━━━━━ Excerpted text ━━━━━

I was experimenting with this linked list implementation: https://www.mathworks.com/help/matlab/matlab_oop/example-implementing-linked-lists.html#brik0u3

I have tried to modify the code (see lines with comments below) so that the last entry always points to the beginning and the start points back to the end.

The test ist fine,

clear all
head = dlnode(1);
for i = 10:-1:2
    new = dlnode(i);
    insertAfter(new,head);
end

but I cant figure out how to remove the first entry (and replace it by the second one) without removing the hole list.

I mean

removeNode(head.Next)

works (entry 2 is gone), but

removeNode(head)

just leaves the head object.

Implementation (just added the else statement)

classdef dlnode < handle
   properties
      Data
   end
   properties (SetAccess = private)
      Next = dlnode.empty
      Prev = dlnode.empty
   end
   methods
      function node = dlnode(Data)
         if (nargin > 0)
            node.Data = Data;
         end
      end
      function insertAfter(newNode, nodeBefore)

━━━━━

(Set problem 1) Please copy the MATLAB linked list post word for word, from "I have tried" up to and including "the hole list.".
(Set problem 2) Write the next part of the MATLAB linked list post, picking up right after its final line.

━━━━━ Data listing ━━━━━

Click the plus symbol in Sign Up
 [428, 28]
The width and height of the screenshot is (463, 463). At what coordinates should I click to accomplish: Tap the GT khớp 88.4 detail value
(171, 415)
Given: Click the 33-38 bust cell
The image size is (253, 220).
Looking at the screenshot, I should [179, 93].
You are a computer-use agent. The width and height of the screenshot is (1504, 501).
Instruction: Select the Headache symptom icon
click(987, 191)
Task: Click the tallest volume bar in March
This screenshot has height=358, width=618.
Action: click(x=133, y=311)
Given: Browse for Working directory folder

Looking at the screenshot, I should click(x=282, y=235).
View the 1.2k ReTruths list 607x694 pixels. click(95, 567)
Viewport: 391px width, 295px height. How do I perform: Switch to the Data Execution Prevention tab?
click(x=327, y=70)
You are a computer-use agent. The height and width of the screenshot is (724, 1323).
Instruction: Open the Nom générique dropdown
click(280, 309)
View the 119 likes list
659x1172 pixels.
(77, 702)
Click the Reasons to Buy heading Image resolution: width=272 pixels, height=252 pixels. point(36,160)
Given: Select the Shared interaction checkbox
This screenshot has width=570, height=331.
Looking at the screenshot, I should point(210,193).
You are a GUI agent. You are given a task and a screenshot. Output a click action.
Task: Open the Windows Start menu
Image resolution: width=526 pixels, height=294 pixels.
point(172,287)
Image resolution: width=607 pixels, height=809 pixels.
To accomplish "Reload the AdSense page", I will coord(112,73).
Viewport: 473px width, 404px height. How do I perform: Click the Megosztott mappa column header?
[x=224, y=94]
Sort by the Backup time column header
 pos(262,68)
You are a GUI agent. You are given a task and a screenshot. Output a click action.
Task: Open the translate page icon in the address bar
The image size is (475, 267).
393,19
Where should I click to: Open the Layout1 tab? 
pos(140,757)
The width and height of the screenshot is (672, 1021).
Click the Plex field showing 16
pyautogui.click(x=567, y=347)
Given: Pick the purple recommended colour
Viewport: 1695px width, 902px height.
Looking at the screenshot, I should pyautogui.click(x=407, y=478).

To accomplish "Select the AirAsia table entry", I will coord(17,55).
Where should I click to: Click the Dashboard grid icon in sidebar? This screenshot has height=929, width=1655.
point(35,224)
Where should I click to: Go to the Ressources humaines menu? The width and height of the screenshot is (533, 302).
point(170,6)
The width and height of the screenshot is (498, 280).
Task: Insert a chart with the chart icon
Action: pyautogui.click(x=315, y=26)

━━━━━

(Answer 1)
I have tried to modify the code (see lines with comments below) so that the last entry always points to the beginning and the start points back to the end.

The test ist fine,

clear all
head = dlnode(1);
for i = 10:-1:2
    new = dlnode(i);
    insertAfter(new,head);
end

but I cant figure out how to remove the first entry (and replace it by the second one) without removing the hole list.

(Answer 2)
         removeNode(newNode);
         newNode.Next = nodeBefore.Next;
         newNode.Prev = nodeBefore;
         if ~isempty(nodeBefore.Next)
            nodeBefore.Next.Prev = newNode;
         else % Modified: Open end points back to the beginning
                nodeBefore.Prev = newNode;
                newNode.Next = nodeBefore;
         end
         nodeBefore.Next = newNode;
      end
      function insertBefore(newNode, nodeAfter)
         removeNode(newNode);
         newNode.Next = nodeAfter;
         newNode.Prev = nodeAfter.Prev;
         if ~isempty(nodeAfter.Prev)
            nodeAfter.Prev.Next = newNode;
         else % Modified: Open beginning points back to the end
            nodeAfter.Next = newNode;
            newNode.Prev = nodeAfter;
         end
         nodeAfter.Prev = newNode;
      end
      function removeNode(node)
         if ~isscalar(node)
            error('Nodes must be scalar')
         end
         prevNode = node.Prev;
         nextNode = node.Next;
         if ~isempty(prevNode)
            prevNode.Next = nextNode;
         end
         if ~isempty(nextNode)
            nextNode.Prev = prevNode;
         end
         node.Next = dlnode.empty;
         node.Prev = dlnode.empty;
      end
      function clearList(node)
         prev = node.Prev;
         next = node.Next;
         removeNode(node)
         while ~isempty(next)
            node = next;
            next = node.Next;
            removeNode(node);
         end
         while ~isempty(prev)
            node = prev;
            prev = node.Prev;
            removeNode(node)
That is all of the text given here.